**Your objective:** Every record below must be written out exactly. Leave out the pictures.

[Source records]
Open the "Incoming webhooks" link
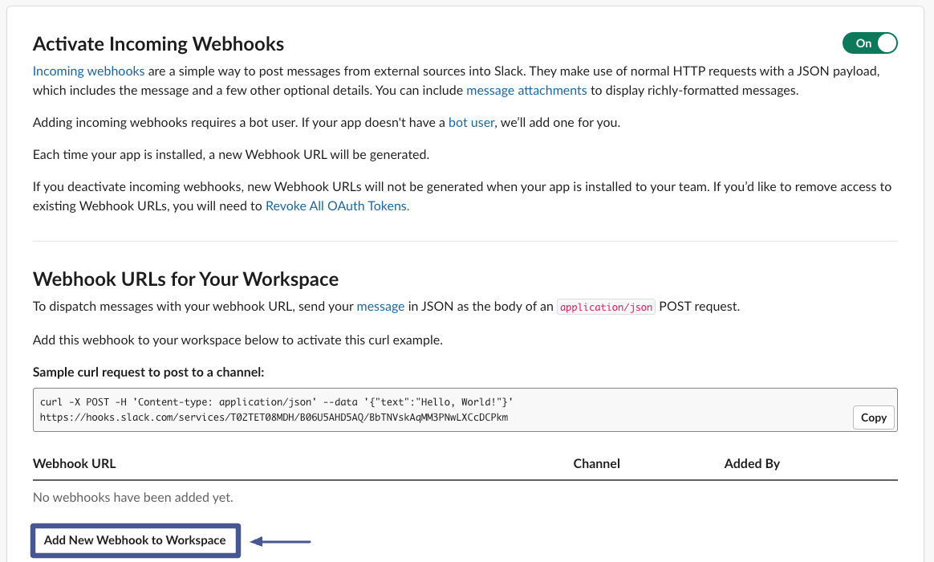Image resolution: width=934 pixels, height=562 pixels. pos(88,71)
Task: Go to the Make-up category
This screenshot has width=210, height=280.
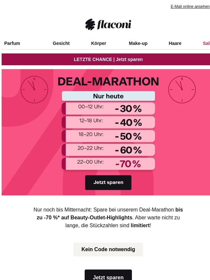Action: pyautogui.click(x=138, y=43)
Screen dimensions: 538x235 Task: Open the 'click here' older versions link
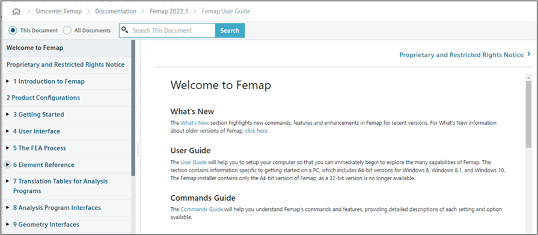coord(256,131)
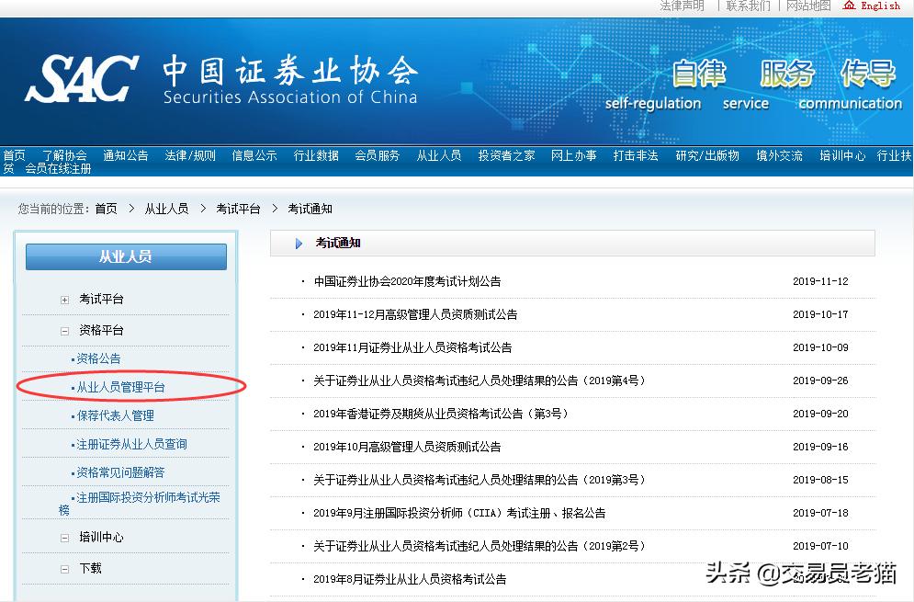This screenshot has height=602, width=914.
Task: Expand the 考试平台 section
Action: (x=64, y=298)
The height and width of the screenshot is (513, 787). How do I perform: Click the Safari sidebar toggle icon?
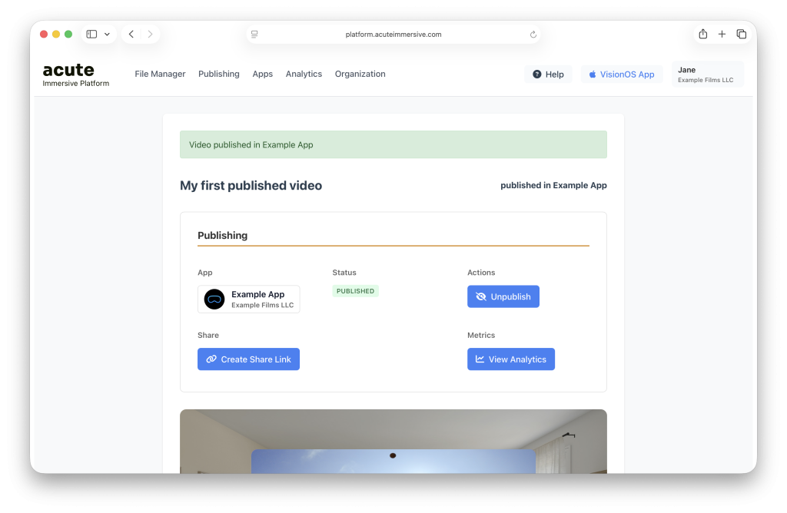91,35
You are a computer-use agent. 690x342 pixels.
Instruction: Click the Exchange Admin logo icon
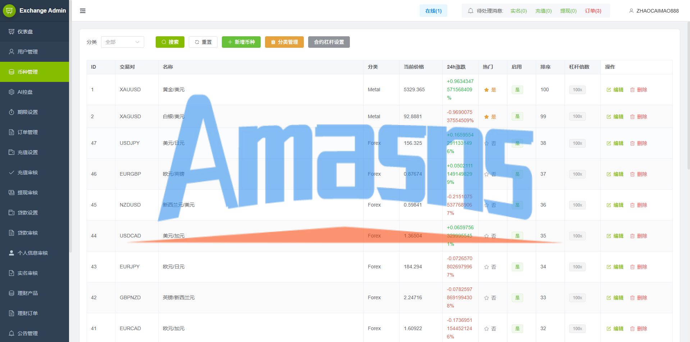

**Finished task:**
Open the "Incoming webhooks" link
Image resolution: width=934 pixels, height=562 pixels. pos(88,71)
Task: Go to the Make-up category
This screenshot has width=210, height=280.
Action: pyautogui.click(x=138, y=43)
Screen dimensions: 538x235 Task: Open the 'click here' older versions link
coord(256,131)
This screenshot has height=602, width=914.
Task: Expand the 考试平台 section
Action: (x=64, y=298)
The height and width of the screenshot is (513, 787). How do I perform: Click the Safari sidebar toggle icon?
91,35
You are a computer-use agent. 690x342 pixels.
Instruction: Click the Exchange Admin logo icon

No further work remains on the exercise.